Novartis ($NVS) has started shipping vaccines for customers in the U.S. in advance of the next flu season, which doesn't include a quadrivalent offering like many of its competitors. But the shipments will include Flucelvax, which now has an FDA-licensed American plant that's poised for production whenever flu shots are needed quickly.
Novartis says it plans to ship a minimum of 30 million doses of its cell-culture Flucelvax vaccine and egg-based Fluvirin in preparation for the 2014-2015 flu season, which typically begins in October.
In June, Novartis received a green light from the FDA to begin manufacturing the seasonal Flucelvax as well as pandemic flu vaccines at a facility in Holly Springs, NC, becoming the country's first pandemic-ready site--just in time for the upcoming flu season.
Though Novartis doesn't have a quadrivalent vaccine--which has brought in big sales gains for companies like AstraZeneca ($AZN), GlaxoSmithKline ($GSK) and Sanofi ($SNY)--it has pitched Flucelvax as a preservative and antibiotic-free alternative to rival vaccines.
Approved for use in adults 18 years of age and older, Flucelvax is manufactured with cell-culture technology, a different production method for flu vaccines compared to the traditional egg-based production method.
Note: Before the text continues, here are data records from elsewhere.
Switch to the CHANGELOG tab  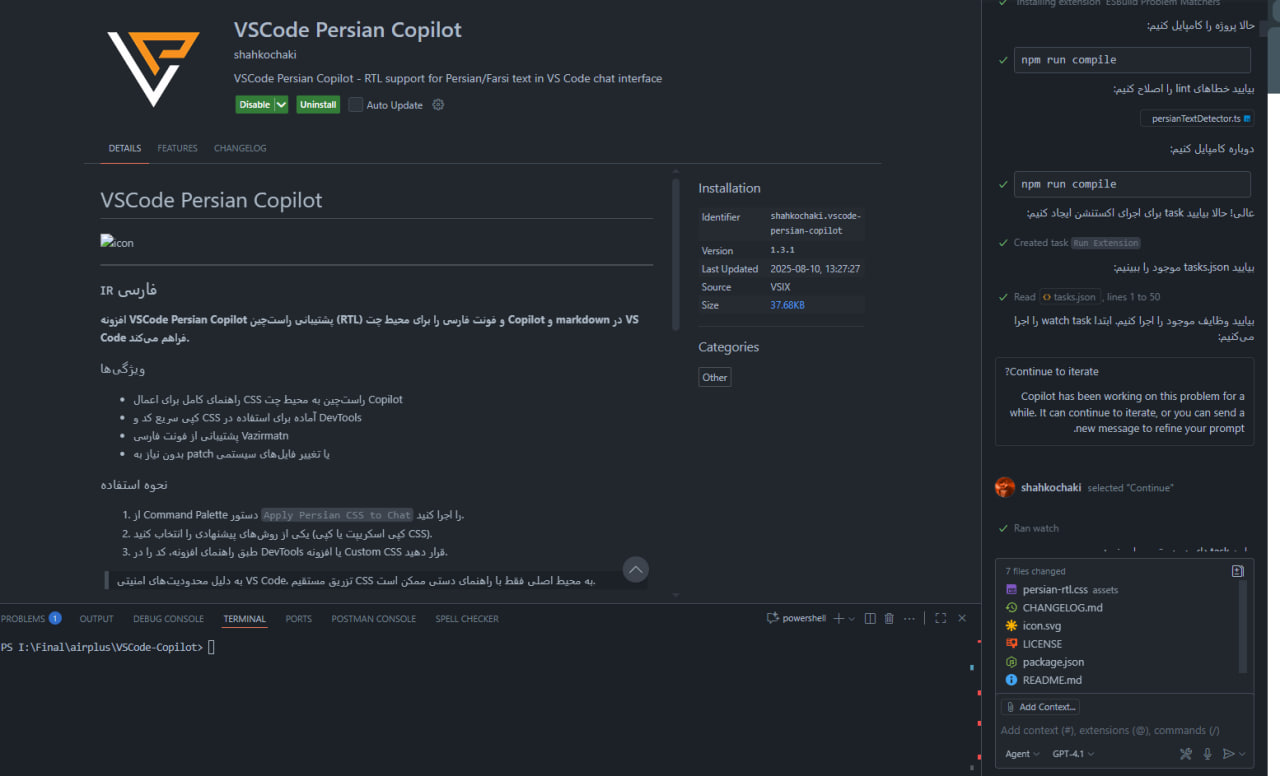pyautogui.click(x=240, y=148)
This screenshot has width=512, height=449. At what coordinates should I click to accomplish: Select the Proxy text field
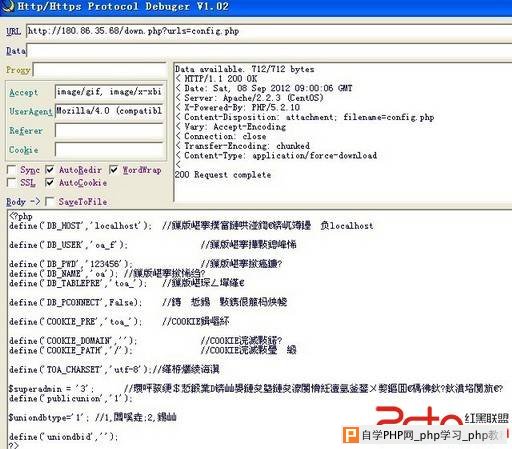[x=100, y=70]
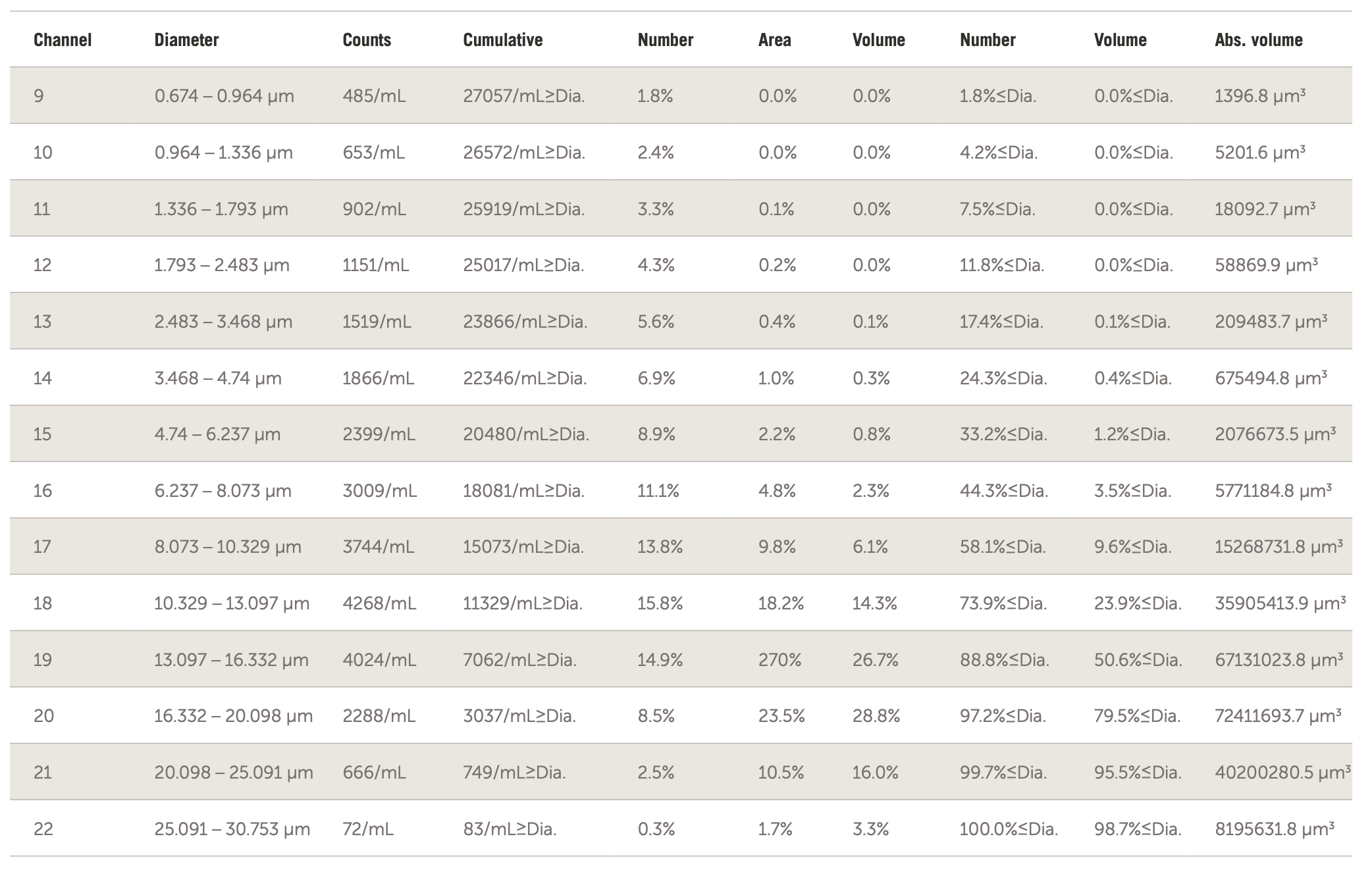Click the 15073/mL≥Dia. cumulative cell
The image size is (1372, 874).
[523, 547]
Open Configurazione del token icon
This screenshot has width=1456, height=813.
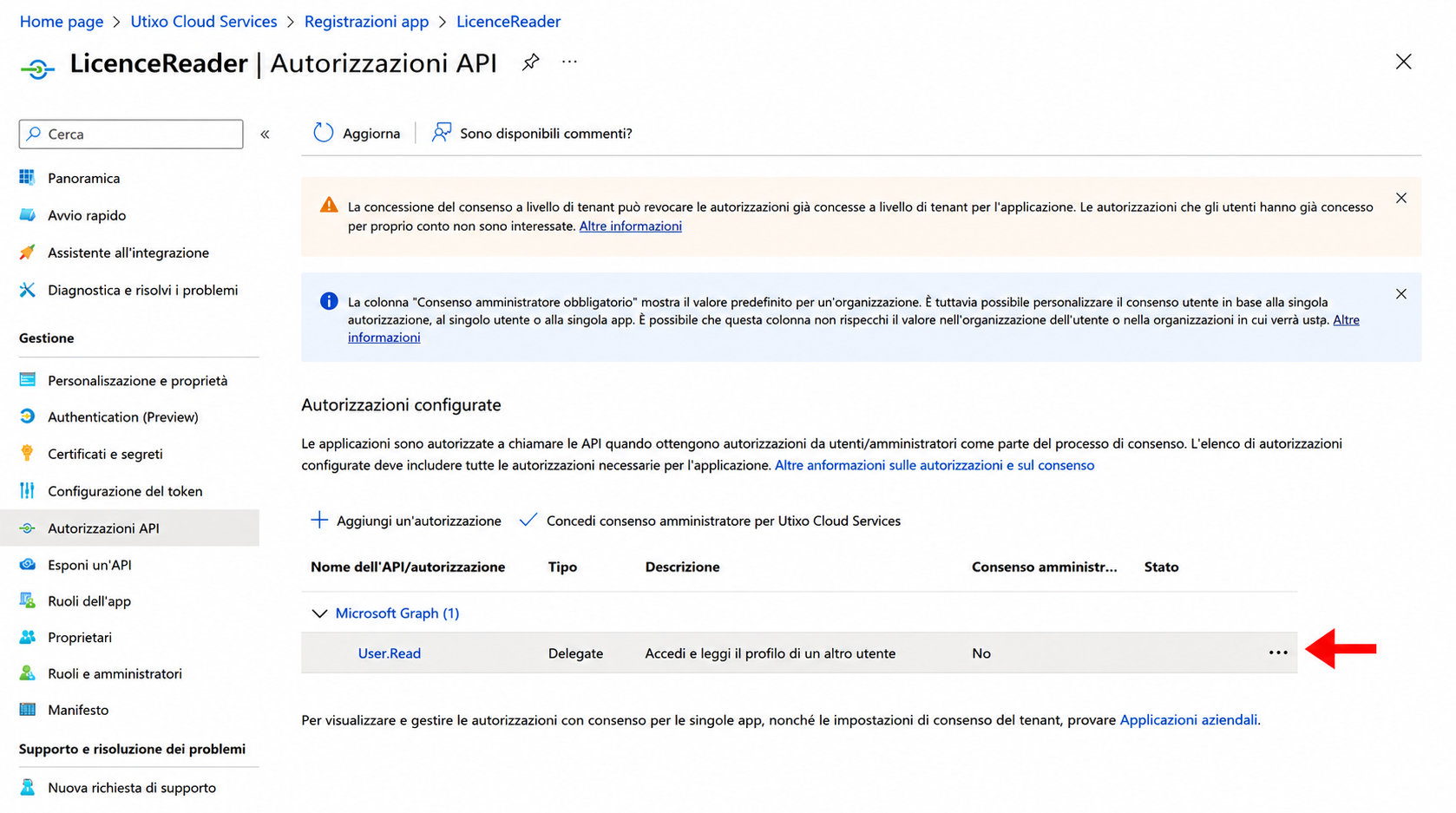coord(28,490)
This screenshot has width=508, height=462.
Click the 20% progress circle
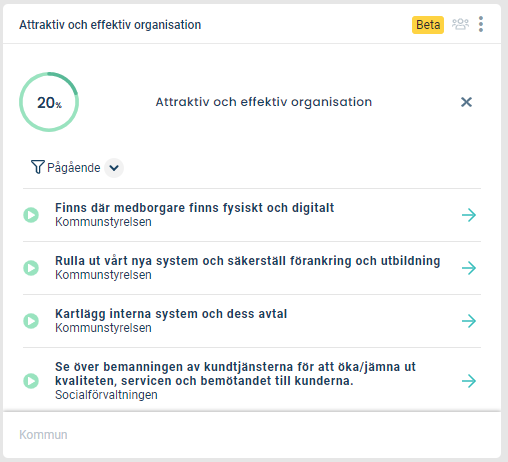tap(49, 102)
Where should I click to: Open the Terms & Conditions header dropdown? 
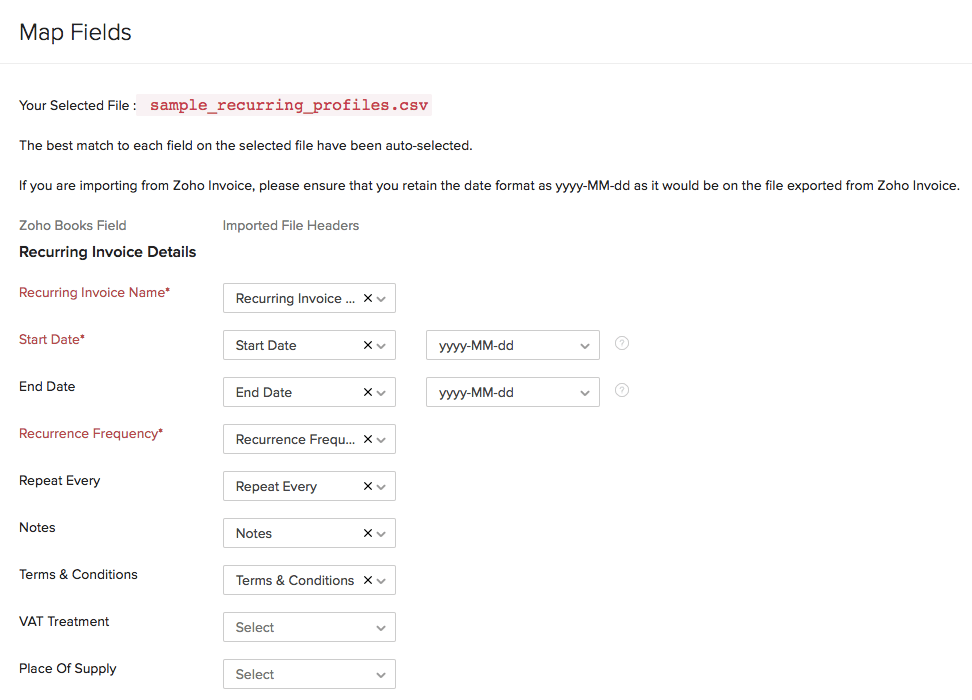pos(381,580)
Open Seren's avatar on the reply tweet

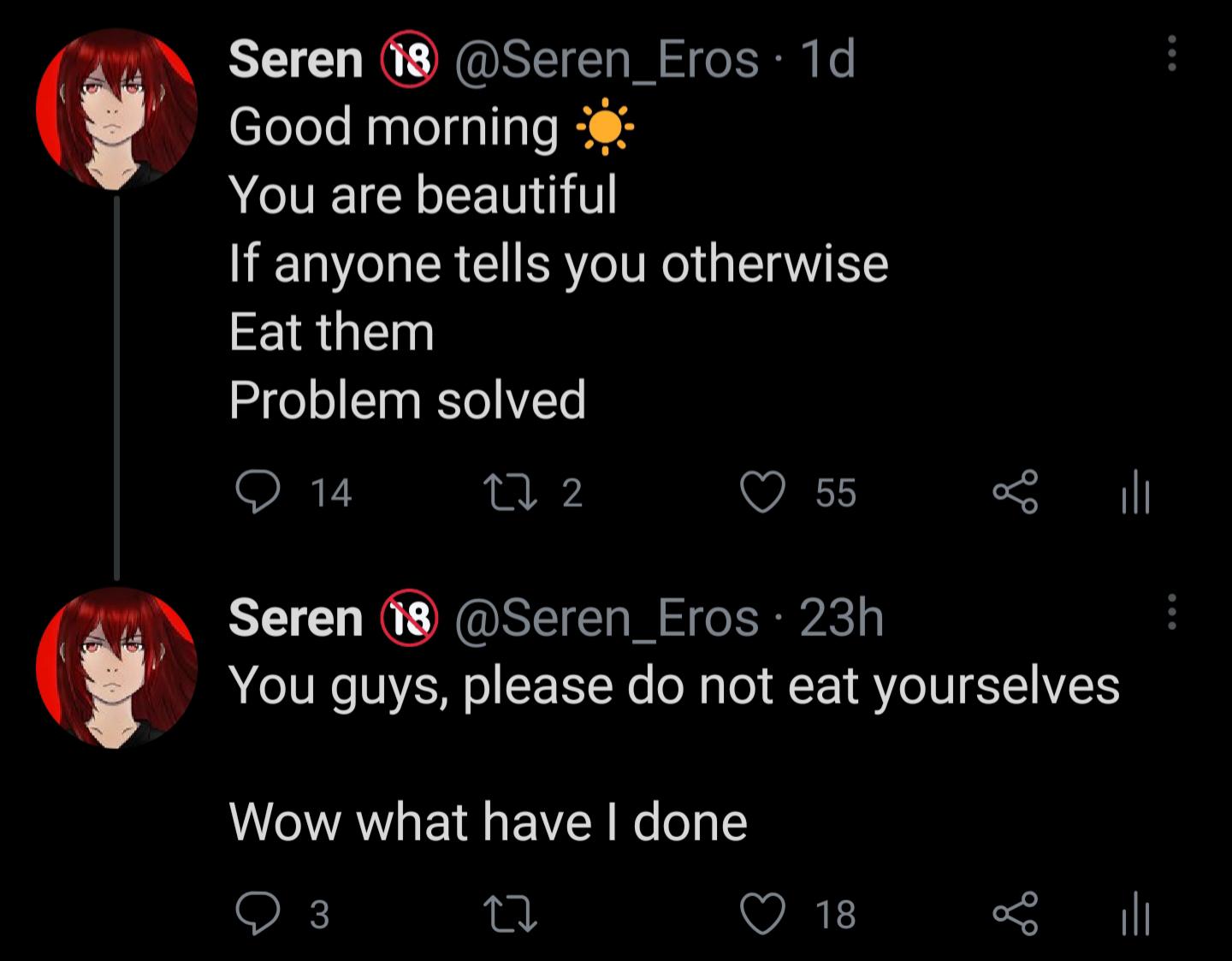(x=116, y=667)
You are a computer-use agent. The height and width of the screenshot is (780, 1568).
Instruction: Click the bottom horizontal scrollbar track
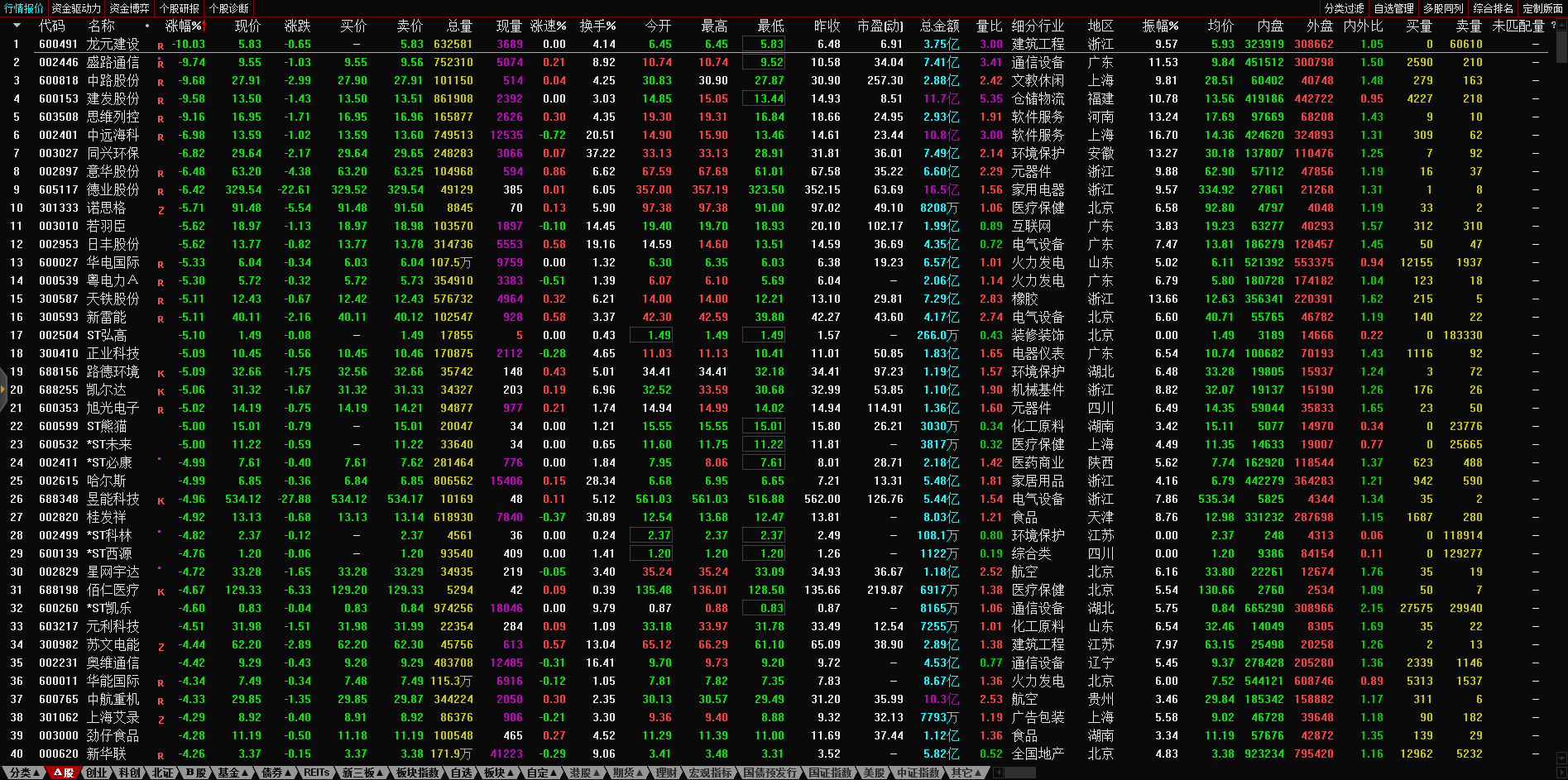coord(1241,773)
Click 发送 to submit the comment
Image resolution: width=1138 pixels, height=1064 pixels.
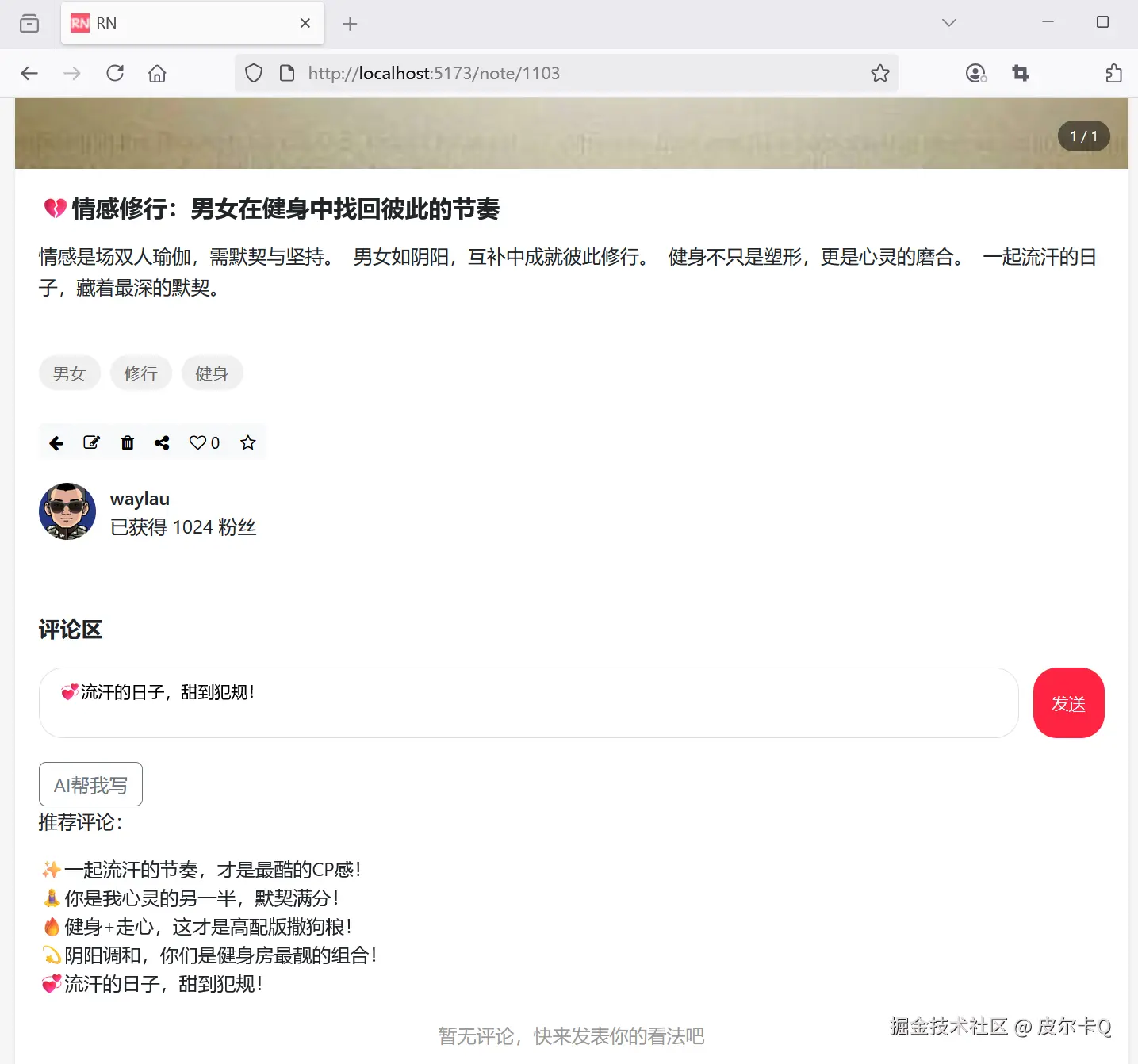1068,702
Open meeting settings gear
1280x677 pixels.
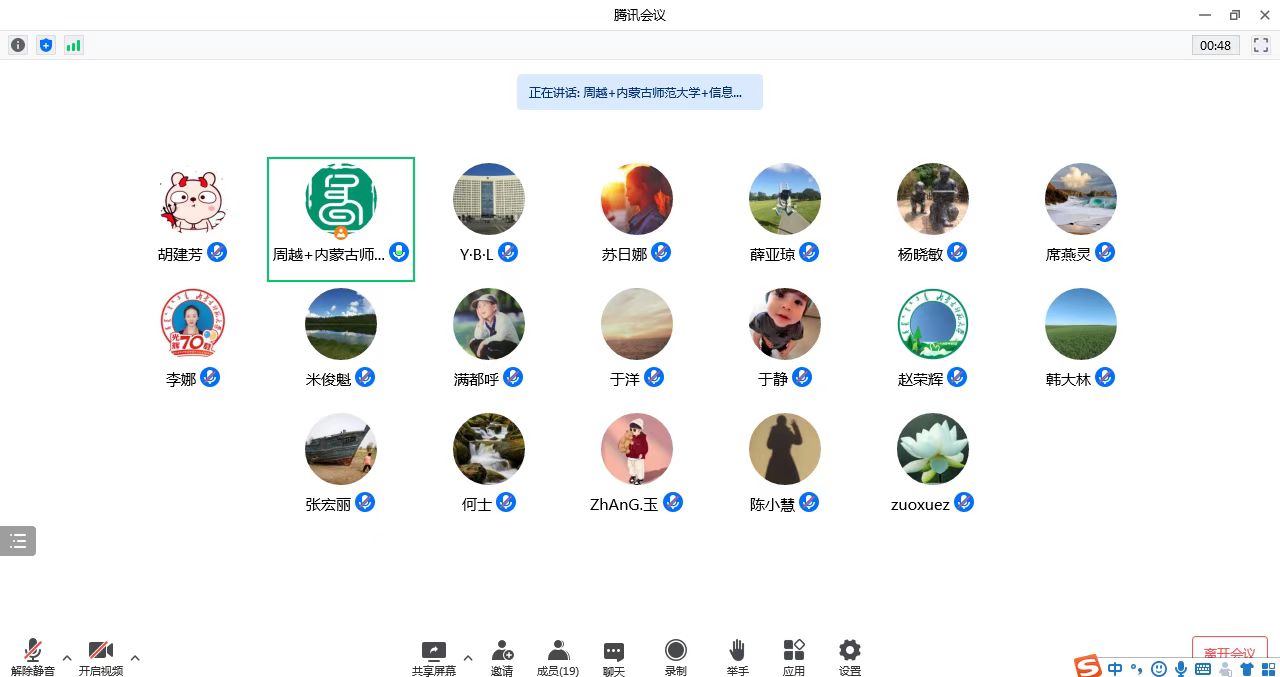click(850, 658)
A major benefit of cell-culture production is that it can be easily ramped up for large-scale production of vaccines in response to pandemics.
The Centers for Disease Control and Prevention recommends routine seasonal influenza vaccination for nearly everyone 6 months of age and older. But with vaccination rates for adults well below target levels, according to the CDC, it remains to be seen how Novartis will fare in a tight market-share battle with an adult-only flu vaccine.
Novartis may soon be shedding Flucelvax altogether. After striking a $7.1 billion sale with GlaxoSmithKline, the Swiss company is giving up most of its vaccines business. In a separate sales process, the company also plans to get rid of its flu jab unit.